- _Data to process_
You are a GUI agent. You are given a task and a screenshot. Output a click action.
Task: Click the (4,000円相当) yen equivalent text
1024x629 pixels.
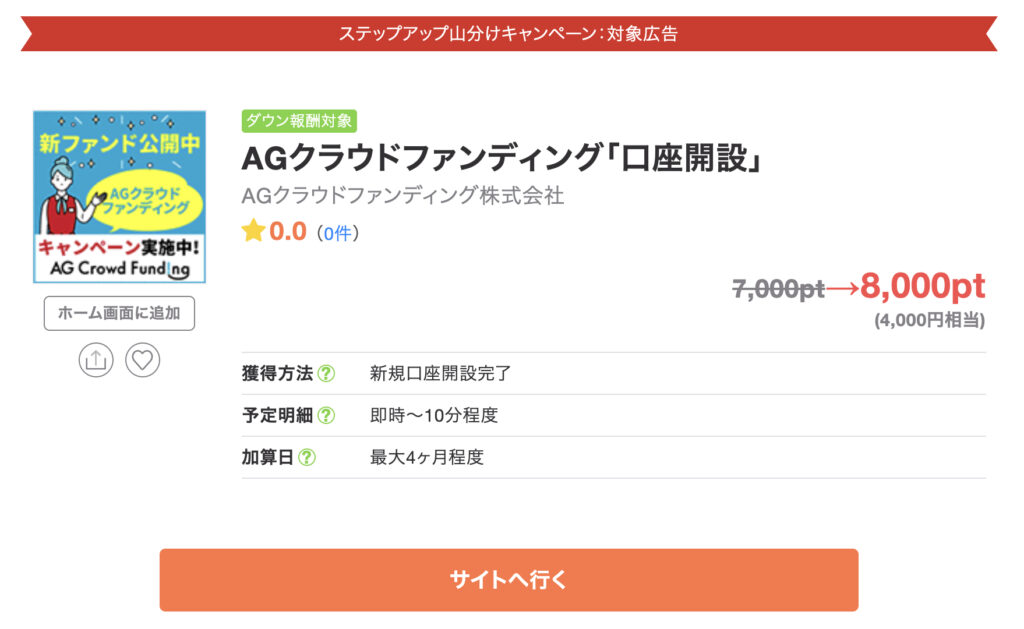click(x=929, y=321)
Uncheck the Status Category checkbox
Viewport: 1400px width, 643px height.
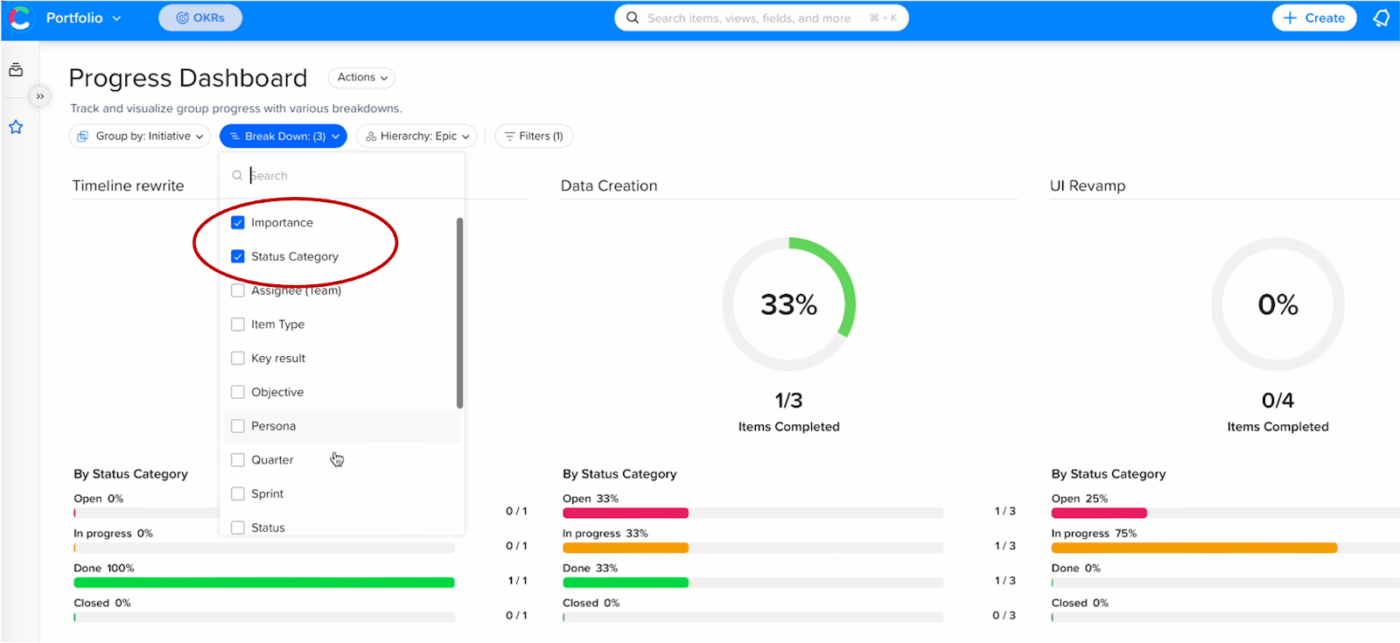(x=238, y=257)
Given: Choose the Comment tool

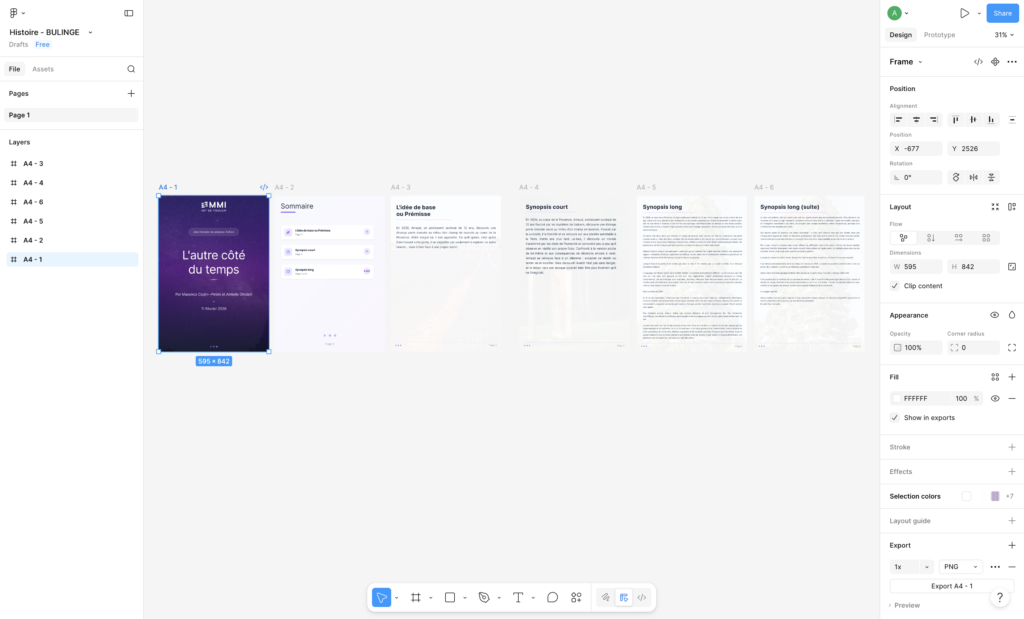Looking at the screenshot, I should click(552, 597).
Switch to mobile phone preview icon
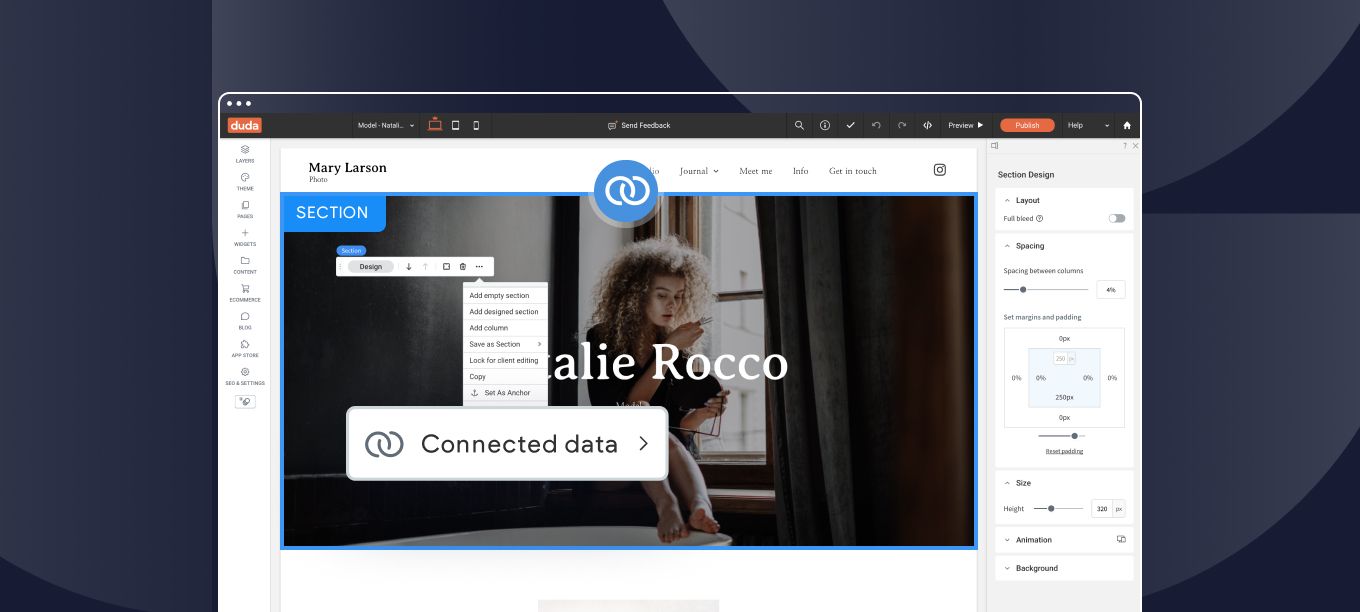1360x612 pixels. 476,125
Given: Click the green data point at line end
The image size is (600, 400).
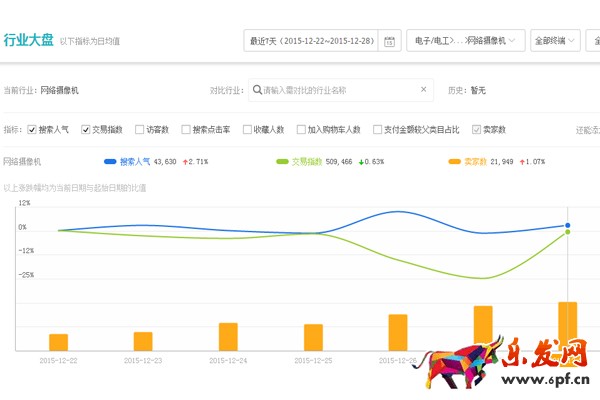Looking at the screenshot, I should pos(568,232).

- _Description of the task_
If an entry contains a picture, omit it; restate everything else word for word.

- _Answer space_
You are a GUI agent. You are given a task and a screenshot. Output a click action.
Task: Click the (4,000円相当) yen equivalent text
1024x629 pixels.
click(x=929, y=321)
Uncheck the Status Category checkbox
Viewport: 1400px width, 643px height.
(x=238, y=257)
Given: Choose the Comment tool

Looking at the screenshot, I should click(552, 597).
Switch to mobile phone preview icon
1360x612 pixels. 476,125
Given: Click the green data point at line end
The image size is (600, 400).
Looking at the screenshot, I should pos(568,232).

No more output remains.